Diyanet İşleri Başkanı Prof. Dr. Ali Bardakoğlu, Star gazetesinden Fadime Özkan'a Diyanet'in işleyişi, misyonu ve geleceğe dair beklentileri konusunda bir mülakat verdi. Ak Parti'nin Diyanet İşleri başkanlığına atadığı Bardakoğlu, küresel sistemin İslam'a biçtiği "Zulme ve bâtıla karşı çıkmayan, iktidar talebinden vazgeçmiş, küresel sistemle ve yerel işbirlikçi sistemlerle uyumlu bir din" gömleğiyle uyumlu bir yaklaşımı içselleştirmiş görünüyor. 

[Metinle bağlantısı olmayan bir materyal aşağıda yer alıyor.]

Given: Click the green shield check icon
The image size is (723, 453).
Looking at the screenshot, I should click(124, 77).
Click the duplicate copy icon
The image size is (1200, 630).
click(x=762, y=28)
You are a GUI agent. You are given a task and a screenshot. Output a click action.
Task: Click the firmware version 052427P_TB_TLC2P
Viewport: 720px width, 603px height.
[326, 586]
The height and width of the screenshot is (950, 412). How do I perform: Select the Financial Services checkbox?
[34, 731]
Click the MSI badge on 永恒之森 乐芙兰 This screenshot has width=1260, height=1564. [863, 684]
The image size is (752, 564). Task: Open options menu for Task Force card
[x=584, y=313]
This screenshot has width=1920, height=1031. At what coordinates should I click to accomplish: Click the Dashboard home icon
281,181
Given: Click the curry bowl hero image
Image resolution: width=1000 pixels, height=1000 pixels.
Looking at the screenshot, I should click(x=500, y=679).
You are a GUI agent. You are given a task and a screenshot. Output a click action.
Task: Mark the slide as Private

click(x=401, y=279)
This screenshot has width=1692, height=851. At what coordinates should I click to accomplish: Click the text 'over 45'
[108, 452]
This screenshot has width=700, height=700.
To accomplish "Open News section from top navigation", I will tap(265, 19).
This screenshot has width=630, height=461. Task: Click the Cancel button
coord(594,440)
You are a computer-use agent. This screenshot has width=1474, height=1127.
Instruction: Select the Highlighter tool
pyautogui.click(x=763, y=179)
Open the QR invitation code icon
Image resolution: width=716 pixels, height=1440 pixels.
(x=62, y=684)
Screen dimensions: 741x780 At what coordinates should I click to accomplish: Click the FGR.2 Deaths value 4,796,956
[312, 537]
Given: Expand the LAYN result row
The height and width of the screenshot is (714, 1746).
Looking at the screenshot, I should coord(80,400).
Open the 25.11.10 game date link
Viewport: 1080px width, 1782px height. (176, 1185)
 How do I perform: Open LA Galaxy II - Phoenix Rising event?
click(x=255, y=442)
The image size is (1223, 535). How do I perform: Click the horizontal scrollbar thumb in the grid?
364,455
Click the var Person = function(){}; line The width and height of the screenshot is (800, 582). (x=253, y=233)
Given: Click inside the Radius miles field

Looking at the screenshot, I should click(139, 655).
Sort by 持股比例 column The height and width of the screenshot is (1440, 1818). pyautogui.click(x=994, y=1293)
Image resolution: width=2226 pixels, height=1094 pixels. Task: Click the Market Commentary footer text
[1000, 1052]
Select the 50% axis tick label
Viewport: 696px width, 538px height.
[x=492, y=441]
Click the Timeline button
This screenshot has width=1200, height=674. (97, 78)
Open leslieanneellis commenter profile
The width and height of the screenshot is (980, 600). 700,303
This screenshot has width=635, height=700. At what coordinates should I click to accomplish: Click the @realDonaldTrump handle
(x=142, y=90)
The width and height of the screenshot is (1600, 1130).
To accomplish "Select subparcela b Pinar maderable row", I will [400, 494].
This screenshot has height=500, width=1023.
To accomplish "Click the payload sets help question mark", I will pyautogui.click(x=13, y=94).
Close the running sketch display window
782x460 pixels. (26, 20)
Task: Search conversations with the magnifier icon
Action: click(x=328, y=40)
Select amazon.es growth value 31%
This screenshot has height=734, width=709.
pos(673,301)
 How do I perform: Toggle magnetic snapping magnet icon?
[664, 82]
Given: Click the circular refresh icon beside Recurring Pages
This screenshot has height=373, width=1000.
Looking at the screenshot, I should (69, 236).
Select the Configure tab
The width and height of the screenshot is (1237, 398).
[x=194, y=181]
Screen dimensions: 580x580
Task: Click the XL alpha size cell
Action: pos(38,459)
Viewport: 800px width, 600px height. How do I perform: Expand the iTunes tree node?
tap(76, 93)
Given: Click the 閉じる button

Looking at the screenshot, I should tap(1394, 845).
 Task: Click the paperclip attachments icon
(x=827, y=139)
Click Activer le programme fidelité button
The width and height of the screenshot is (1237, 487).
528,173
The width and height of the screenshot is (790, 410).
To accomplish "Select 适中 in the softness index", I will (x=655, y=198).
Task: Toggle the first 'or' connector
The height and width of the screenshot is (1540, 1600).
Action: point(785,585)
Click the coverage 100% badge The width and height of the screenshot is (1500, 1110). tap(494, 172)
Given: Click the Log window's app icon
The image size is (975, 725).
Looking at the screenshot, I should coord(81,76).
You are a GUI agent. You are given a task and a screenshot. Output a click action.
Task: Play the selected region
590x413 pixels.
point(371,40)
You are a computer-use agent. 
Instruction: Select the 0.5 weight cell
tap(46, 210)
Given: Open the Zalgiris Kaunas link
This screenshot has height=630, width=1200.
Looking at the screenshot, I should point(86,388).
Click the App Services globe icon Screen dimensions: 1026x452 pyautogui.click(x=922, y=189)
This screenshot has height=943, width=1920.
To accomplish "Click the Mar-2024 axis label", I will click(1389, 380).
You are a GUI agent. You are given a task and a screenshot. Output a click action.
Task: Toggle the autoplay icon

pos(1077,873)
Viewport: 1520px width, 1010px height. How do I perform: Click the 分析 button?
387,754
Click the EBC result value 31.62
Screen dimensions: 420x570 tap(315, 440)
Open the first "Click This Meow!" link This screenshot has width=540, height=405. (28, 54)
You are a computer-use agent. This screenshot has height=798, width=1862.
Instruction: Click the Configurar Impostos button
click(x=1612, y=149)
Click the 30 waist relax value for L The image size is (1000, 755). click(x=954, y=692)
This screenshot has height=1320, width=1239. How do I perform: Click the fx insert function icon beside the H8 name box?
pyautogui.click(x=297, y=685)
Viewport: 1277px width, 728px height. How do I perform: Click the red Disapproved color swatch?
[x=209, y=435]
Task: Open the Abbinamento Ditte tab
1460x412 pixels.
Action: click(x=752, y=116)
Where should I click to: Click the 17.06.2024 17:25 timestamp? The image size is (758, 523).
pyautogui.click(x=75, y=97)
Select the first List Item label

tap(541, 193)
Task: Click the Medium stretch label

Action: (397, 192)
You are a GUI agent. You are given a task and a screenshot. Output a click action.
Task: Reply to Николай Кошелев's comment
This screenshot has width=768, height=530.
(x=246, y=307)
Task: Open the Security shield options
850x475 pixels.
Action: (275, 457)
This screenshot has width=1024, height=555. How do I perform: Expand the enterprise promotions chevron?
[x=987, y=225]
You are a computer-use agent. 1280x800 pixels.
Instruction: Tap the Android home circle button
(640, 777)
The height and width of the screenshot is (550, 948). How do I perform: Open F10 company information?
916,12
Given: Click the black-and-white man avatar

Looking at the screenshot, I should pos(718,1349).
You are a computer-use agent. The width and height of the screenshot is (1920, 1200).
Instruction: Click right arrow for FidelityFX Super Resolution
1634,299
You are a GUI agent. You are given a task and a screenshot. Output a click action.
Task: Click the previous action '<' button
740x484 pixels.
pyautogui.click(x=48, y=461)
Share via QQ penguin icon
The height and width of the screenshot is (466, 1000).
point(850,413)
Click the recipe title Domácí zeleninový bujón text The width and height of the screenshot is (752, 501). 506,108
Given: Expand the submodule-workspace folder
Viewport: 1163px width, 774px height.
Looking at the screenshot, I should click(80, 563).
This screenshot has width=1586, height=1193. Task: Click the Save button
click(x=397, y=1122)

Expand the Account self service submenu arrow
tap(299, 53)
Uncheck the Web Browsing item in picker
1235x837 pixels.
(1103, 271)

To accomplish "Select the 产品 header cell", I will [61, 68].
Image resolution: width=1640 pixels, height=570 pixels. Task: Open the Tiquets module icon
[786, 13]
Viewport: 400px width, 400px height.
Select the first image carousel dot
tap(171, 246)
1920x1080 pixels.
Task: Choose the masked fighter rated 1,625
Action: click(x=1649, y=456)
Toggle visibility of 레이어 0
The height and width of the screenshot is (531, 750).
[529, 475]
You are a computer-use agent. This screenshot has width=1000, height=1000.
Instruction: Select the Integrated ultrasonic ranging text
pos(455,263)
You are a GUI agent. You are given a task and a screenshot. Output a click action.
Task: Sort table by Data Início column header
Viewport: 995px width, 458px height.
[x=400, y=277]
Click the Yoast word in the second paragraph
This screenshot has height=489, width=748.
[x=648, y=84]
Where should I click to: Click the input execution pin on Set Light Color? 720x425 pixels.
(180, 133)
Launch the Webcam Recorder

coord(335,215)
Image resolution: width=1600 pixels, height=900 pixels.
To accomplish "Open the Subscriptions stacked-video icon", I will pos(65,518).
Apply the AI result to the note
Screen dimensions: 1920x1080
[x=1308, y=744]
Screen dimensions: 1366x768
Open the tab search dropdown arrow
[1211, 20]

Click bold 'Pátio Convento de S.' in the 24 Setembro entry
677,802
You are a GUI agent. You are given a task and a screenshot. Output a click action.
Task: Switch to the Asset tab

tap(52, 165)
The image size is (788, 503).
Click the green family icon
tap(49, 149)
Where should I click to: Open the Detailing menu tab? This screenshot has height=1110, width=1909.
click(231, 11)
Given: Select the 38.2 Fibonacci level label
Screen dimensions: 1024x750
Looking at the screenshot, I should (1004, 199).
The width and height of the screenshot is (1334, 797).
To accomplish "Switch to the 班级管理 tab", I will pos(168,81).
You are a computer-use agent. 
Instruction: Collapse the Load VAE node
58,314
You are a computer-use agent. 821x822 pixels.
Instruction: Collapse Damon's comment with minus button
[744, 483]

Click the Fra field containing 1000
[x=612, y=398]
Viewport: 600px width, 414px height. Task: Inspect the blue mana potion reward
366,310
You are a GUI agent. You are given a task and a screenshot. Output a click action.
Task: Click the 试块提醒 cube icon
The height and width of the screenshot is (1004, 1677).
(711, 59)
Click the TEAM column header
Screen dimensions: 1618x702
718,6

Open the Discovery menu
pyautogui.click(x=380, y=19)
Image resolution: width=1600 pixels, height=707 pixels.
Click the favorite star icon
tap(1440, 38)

"İslam, insanların hangi rejimle yönetildiğiyle değil, dinin o insani, ahlaki değer ve hedeflerinin ne kadar gerçekleştirildiğiyle ilgilenir. Adaleti, dünya nimet ve külfetlerinin doğru paylaşımını sağlayabiliyor, insana insan olarak değer verebiliyor, istişareyi, katılımı, ötekini adam yerine koymayı başarabiliyor musunuz? Esas olan odur." sözleri, Bardakoğlu'nun ve onun şahsında Diyanet'in nasıl bir anlayışa sahip olduğunu anlamak için yeterli ipucu veriyor.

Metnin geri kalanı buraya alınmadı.